44,45 For the REACH study, there was no significant difference between the intervention and control groups in use of cognitive enhancers at baseline. The percentage of control care recipients using cognitive enhancers was 43.2% at baseline and 47.7% at 6-month follow-up, and intervention care recipients' use was 56.8% at baseline and 52.3% at follow-up.
Other factors, including care recipient behaviors, caregiver bother, and depression, could have influenced the amount of time spent providing care, but there was no difference in these factors between the intervention and control groups at baseline. The 6-month change in the REACH II multicomponent outcome, which included caregiver burden, emotional well-being, self-care and healthy behaviors, social support, and care recipient problem behaviors, was significantly different between the intervention and control groups. Further study of the potential contribution of each of these five components to the time saved is warranted.
For the purposes of translating this study to an agency setting, the cost estimates may be biased upward for several reasons. For example, in an agency setting, the caseload typically is larger, suggesting that the costs of the intervention would be less. The two Memphis interventionists continued to work with all 103 caregivers during the course of the study, including those whose care recipient died or was placed in an assisted living or nursing home facility, but these additional caregivers were not included in the cost analysis breakdowns. For example, if all 56 intervention caregivers had been included in the intervention training cost analysis, because they benefited from the training, costs for that component would have been $83 per caregiver, instead of $101, indicating greater cost-effectiveness. At least one of the REACH II sites used interventionists with bachelors degrees (as opposed to masters degrees in Memphis), which would further decrease personnel costs, which were the major component of intervention costs.
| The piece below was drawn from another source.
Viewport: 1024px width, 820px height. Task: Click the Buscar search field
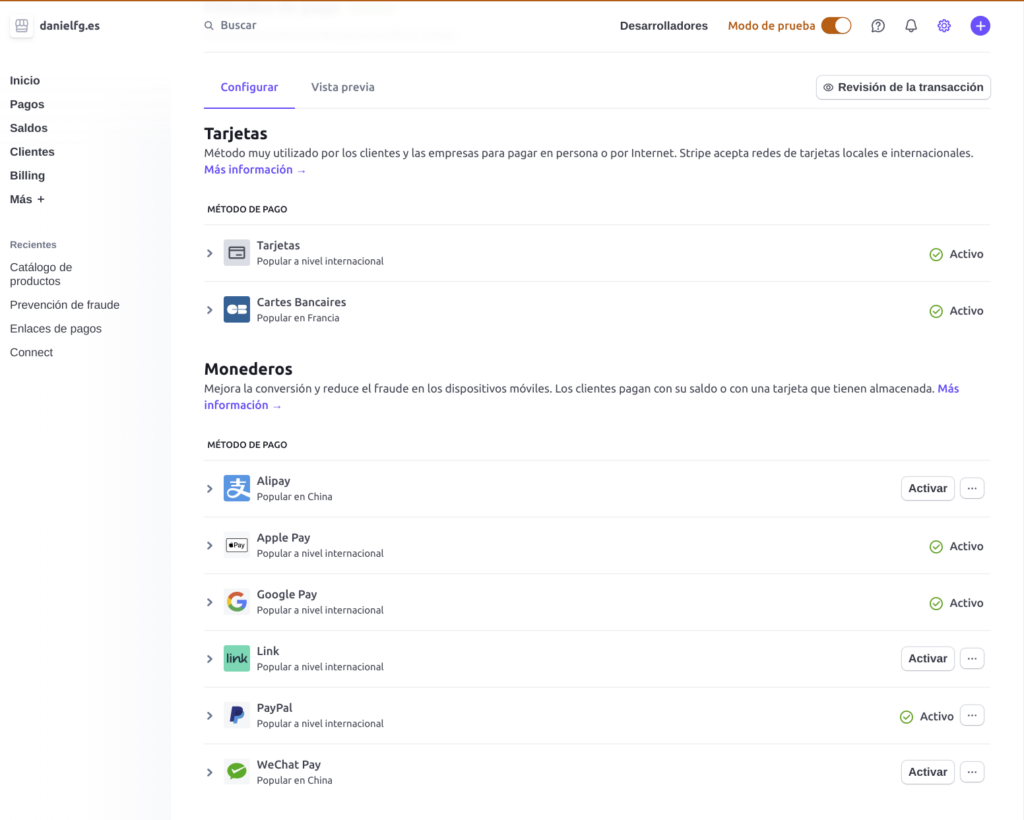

In addition, although caregiver time for participation is valuable and a cost to them and an important component of the cost-effectiveness analysis, these costs of $167 per caregiver would not be part of an agency's costs. Because the intervention included two distinct components, each with separate costs, future work could investigate whether both are necessary to achieve this intervention effect.
As AD progresses, costs increase, from $9,239 per year in early stages to $19,925 in later stages.
46 Costs increase based on cognitive levels and comorbid conditions, although costs are 21% lower for patients who live at home than for those who are institutionalized.
47 The REACH II intervention was designed to assist caregivers of people with dementia who were providing care at home to enhance their coping skills and management of care recipient behaviors. The intervention significantly improved caregiver quality of life—caregiver burden, depression and emotional well-being, self-care and healthy behaviors, social support, and care recipient problem behaviors. It also provided that most scarce commodity for caregivers—time—in an additional hour per day not providing direct care. Although most caregivers of people with dementia express a desire to provide care in the home, the emotional and physical costs to caregivers are enormous. This intervention was able to alleviate some of that cost.